YOUR OBJECTIVE: Please update the listing below by replacing every occurrence of "Describe" with "Explain", and leave everything else the same.

RAW RECORDS:

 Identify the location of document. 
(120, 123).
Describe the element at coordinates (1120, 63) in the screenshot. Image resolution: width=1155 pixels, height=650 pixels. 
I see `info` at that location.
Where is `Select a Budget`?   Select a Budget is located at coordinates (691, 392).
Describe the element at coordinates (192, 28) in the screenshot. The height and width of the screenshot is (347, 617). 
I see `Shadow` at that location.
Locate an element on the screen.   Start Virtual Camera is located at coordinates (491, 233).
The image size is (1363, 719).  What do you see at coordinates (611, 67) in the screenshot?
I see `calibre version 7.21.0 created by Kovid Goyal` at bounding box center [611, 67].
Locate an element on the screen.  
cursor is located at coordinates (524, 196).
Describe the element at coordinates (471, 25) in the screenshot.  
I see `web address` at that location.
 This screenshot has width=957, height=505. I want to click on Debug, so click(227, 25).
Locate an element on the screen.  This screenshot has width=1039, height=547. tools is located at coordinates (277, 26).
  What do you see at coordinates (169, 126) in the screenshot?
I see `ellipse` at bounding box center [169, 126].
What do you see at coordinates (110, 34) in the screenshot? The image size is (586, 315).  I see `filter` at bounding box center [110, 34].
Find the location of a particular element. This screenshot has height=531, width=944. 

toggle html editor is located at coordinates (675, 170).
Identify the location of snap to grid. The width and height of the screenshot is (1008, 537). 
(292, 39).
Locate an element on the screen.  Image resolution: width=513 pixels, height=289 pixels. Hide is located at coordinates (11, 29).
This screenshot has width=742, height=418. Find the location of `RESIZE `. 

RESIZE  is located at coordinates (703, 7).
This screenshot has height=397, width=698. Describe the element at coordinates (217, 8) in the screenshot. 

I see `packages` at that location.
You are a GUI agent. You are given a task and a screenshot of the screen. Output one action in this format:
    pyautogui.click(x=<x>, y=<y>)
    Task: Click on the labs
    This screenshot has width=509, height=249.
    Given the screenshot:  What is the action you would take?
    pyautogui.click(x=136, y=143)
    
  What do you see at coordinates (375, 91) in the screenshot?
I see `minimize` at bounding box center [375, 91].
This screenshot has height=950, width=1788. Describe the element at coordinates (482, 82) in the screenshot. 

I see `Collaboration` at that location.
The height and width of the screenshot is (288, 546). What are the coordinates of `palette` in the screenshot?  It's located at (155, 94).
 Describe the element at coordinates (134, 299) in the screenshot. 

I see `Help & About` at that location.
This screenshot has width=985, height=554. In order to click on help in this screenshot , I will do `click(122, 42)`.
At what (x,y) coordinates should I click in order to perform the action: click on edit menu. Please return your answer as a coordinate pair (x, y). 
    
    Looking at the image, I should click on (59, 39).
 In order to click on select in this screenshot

THE SOLUTION:
 Identify the location of document. 
(120, 123).
Explain the element at coordinates (1120, 63) in the screenshot. Image resolution: width=1155 pixels, height=650 pixels. 
I see `info` at that location.
Where is `Select a Budget`?   Select a Budget is located at coordinates (691, 392).
Explain the element at coordinates (192, 28) in the screenshot. The height and width of the screenshot is (347, 617). 
I see `Shadow` at that location.
Locate an element on the screen.   Start Virtual Camera is located at coordinates (491, 233).
The image size is (1363, 719).  What do you see at coordinates (611, 67) in the screenshot?
I see `calibre version 7.21.0 created by Kovid Goyal` at bounding box center [611, 67].
Locate an element on the screen.  
cursor is located at coordinates (524, 196).
Explain the element at coordinates (471, 25) in the screenshot.  
I see `web address` at that location.
 This screenshot has width=957, height=505. I want to click on Debug, so click(227, 25).
Locate an element on the screen.  This screenshot has width=1039, height=547. tools is located at coordinates (277, 26).
  What do you see at coordinates (169, 126) in the screenshot?
I see `ellipse` at bounding box center [169, 126].
What do you see at coordinates (110, 34) in the screenshot? The image size is (586, 315).  I see `filter` at bounding box center [110, 34].
Find the location of a particular element. This screenshot has height=531, width=944. 

toggle html editor is located at coordinates (675, 170).
Identify the location of snap to grid. The width and height of the screenshot is (1008, 537). 
(292, 39).
Locate an element on the screen.  Image resolution: width=513 pixels, height=289 pixels. Hide is located at coordinates (11, 29).
This screenshot has width=742, height=418. Find the location of `RESIZE `. 

RESIZE  is located at coordinates (703, 7).
This screenshot has height=397, width=698. Explain the element at coordinates (217, 8) in the screenshot. 

I see `packages` at that location.
You are a GUI agent. You are given a task and a screenshot of the screen. Output one action in this format:
    pyautogui.click(x=<x>, y=<y>)
    Task: Click on the labs
    This screenshot has width=509, height=249.
    Given the screenshot:  What is the action you would take?
    pyautogui.click(x=136, y=143)
    
  What do you see at coordinates (375, 91) in the screenshot?
I see `minimize` at bounding box center [375, 91].
This screenshot has height=950, width=1788. Explain the element at coordinates (482, 82) in the screenshot. 

I see `Collaboration` at that location.
The height and width of the screenshot is (288, 546). What are the coordinates of `palette` in the screenshot?  It's located at (155, 94).
 Explain the element at coordinates (134, 299) in the screenshot. 

I see `Help & About` at that location.
This screenshot has width=985, height=554. In order to click on help in this screenshot , I will do `click(122, 42)`.
At what (x,y) coordinates should I click in order to perform the action: click on edit menu. Please return your answer as a coordinate pair (x, y). 
    
    Looking at the image, I should click on (59, 39).
 In order to click on select in this screenshot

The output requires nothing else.